Description of the task:
In the stretch of lines from the one containing "RU (205, 139)" through the one containing "Index (32, 248)", switch "Printer" to "Device" and reproduce only those lines, leaving everything else in them unchanged.

Available data:
____________
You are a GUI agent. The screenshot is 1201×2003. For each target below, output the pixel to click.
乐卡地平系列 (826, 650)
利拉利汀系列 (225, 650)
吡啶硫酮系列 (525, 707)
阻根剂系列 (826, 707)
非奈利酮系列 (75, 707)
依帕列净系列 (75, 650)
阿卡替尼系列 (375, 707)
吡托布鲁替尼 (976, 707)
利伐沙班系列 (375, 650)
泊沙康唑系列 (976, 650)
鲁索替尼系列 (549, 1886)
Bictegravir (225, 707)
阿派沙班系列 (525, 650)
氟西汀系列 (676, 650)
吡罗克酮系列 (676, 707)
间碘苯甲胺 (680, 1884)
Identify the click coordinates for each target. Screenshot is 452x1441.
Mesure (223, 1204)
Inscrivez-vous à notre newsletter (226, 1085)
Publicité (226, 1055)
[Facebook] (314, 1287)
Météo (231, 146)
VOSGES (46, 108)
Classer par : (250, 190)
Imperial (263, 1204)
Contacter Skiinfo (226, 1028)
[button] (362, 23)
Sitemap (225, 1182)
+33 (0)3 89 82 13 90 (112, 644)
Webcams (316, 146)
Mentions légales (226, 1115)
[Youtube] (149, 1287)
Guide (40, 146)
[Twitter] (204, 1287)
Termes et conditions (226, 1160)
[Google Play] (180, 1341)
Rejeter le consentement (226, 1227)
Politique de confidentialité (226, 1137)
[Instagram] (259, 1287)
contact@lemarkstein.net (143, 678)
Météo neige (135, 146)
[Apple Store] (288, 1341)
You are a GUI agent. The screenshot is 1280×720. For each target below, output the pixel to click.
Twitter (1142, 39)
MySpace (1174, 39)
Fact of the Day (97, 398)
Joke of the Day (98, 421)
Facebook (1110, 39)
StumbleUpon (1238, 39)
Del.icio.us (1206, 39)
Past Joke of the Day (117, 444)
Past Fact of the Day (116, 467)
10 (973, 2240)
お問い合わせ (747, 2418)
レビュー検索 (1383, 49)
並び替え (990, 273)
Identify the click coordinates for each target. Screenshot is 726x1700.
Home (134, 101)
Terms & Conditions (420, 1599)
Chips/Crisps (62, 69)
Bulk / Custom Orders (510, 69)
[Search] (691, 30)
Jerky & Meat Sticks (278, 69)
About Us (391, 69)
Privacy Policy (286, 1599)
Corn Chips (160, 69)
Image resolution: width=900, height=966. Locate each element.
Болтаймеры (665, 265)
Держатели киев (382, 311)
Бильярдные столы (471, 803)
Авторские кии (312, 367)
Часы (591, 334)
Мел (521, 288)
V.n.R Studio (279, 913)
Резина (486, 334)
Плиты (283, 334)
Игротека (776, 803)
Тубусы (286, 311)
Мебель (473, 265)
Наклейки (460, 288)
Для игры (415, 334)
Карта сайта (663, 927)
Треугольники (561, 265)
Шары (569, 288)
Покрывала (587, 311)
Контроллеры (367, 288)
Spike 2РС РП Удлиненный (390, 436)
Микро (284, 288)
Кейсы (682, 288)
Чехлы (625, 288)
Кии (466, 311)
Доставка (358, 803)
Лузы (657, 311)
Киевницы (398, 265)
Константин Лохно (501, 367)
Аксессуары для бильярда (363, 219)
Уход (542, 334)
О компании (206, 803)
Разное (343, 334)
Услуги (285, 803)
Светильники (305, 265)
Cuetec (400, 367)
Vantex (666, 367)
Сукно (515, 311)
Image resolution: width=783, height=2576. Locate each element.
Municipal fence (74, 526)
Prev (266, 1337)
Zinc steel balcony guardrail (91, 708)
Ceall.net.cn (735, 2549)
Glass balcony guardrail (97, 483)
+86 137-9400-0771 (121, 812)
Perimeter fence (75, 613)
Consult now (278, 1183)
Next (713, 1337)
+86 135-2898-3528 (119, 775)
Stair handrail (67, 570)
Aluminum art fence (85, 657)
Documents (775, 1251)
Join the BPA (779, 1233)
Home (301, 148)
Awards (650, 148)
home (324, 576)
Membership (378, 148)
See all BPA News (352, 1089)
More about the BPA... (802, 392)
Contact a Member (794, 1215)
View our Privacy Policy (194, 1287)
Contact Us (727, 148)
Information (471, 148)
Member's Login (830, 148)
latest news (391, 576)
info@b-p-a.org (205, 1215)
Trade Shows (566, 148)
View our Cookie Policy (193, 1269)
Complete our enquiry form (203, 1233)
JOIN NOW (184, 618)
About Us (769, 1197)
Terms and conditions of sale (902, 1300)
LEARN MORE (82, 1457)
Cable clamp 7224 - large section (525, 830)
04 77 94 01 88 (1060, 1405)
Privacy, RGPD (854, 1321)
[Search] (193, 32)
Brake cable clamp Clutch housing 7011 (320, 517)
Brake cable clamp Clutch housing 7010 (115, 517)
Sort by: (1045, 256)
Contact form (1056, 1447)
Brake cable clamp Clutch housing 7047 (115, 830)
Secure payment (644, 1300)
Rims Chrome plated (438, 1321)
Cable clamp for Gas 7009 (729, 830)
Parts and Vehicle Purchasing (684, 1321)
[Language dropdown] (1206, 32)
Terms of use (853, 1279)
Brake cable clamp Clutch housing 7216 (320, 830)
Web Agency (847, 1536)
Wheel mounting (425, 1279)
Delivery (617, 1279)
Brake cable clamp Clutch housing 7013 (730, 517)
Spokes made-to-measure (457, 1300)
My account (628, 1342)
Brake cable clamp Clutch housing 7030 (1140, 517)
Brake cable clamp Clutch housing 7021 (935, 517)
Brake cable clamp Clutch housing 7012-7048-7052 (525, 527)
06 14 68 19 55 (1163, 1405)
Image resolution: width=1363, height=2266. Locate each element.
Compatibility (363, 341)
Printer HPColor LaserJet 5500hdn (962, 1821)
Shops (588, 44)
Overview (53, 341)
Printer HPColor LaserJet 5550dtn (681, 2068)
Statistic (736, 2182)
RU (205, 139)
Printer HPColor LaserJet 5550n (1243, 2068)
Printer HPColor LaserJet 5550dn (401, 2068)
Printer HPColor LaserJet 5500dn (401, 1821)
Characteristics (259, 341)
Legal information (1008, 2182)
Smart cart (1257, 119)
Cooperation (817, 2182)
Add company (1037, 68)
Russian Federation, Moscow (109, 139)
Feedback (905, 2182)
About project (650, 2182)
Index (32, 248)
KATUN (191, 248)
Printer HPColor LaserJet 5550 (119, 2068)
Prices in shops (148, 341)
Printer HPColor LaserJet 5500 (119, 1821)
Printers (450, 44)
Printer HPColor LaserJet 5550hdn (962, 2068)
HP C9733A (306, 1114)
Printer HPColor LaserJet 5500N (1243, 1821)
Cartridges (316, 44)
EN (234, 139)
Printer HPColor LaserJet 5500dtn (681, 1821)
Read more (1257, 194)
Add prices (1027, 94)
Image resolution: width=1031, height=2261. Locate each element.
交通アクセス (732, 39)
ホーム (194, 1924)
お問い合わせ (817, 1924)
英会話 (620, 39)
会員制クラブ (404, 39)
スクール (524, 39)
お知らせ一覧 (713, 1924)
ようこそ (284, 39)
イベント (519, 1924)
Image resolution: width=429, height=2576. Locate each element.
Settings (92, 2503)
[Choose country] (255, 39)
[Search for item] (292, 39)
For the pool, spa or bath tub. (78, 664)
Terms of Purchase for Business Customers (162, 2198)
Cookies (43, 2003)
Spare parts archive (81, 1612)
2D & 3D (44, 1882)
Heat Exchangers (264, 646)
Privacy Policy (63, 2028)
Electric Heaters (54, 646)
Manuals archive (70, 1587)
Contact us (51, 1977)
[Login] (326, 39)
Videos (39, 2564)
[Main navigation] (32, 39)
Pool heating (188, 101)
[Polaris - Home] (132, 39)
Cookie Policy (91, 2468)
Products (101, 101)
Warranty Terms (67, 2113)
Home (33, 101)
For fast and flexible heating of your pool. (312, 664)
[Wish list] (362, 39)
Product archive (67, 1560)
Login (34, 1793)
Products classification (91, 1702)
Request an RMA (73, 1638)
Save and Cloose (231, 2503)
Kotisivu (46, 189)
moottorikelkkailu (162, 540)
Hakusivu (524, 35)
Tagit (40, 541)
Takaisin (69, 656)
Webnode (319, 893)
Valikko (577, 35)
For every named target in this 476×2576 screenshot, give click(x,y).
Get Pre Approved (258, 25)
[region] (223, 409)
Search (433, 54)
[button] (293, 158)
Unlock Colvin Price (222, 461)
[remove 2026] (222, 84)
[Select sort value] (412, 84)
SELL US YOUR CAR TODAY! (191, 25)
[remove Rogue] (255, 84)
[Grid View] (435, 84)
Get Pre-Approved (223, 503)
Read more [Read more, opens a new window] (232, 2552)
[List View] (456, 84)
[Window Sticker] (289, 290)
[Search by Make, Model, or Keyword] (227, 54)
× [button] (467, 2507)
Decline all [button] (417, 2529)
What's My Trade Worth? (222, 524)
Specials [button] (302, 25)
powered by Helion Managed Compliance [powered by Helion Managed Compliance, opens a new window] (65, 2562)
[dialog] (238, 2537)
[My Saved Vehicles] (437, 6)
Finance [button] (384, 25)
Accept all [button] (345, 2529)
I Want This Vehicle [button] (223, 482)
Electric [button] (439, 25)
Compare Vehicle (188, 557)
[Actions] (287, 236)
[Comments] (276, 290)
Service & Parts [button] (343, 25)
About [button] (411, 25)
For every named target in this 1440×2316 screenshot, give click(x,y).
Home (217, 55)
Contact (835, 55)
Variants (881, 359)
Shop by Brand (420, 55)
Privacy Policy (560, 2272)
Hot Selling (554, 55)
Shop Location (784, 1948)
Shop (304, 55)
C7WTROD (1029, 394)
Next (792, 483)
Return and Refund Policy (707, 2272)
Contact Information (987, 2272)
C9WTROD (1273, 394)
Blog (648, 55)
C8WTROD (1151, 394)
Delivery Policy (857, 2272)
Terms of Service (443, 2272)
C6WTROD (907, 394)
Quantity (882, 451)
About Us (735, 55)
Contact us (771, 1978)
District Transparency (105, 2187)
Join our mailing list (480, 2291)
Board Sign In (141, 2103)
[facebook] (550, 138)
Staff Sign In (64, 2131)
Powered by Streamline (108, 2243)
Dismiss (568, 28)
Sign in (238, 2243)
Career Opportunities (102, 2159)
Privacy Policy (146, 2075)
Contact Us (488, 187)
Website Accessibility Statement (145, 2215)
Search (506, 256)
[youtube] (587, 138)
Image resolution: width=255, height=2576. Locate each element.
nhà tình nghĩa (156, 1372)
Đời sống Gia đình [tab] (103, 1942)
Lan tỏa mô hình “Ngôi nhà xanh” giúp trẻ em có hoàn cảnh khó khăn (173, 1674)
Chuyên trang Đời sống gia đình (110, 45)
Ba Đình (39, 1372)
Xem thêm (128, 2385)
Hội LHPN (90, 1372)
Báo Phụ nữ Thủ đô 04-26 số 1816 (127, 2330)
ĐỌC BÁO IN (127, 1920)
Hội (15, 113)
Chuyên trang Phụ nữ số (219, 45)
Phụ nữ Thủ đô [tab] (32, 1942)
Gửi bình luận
____________
Answer for this exercise:
RU (205, 139)
Device HPColor LaserJet 5550n (1243, 2068)
Device HPColor LaserJet 5550dn (401, 2068)
Device HPColor LaserJet 5500dn (401, 1821)
Characteristics (259, 341)
Legal information (1008, 2182)
Smart cart (1257, 119)
Cooperation (817, 2182)
Add company (1037, 68)
Russian Federation, Moscow (109, 139)
Feedback (905, 2182)
About project (650, 2182)
Index (32, 248)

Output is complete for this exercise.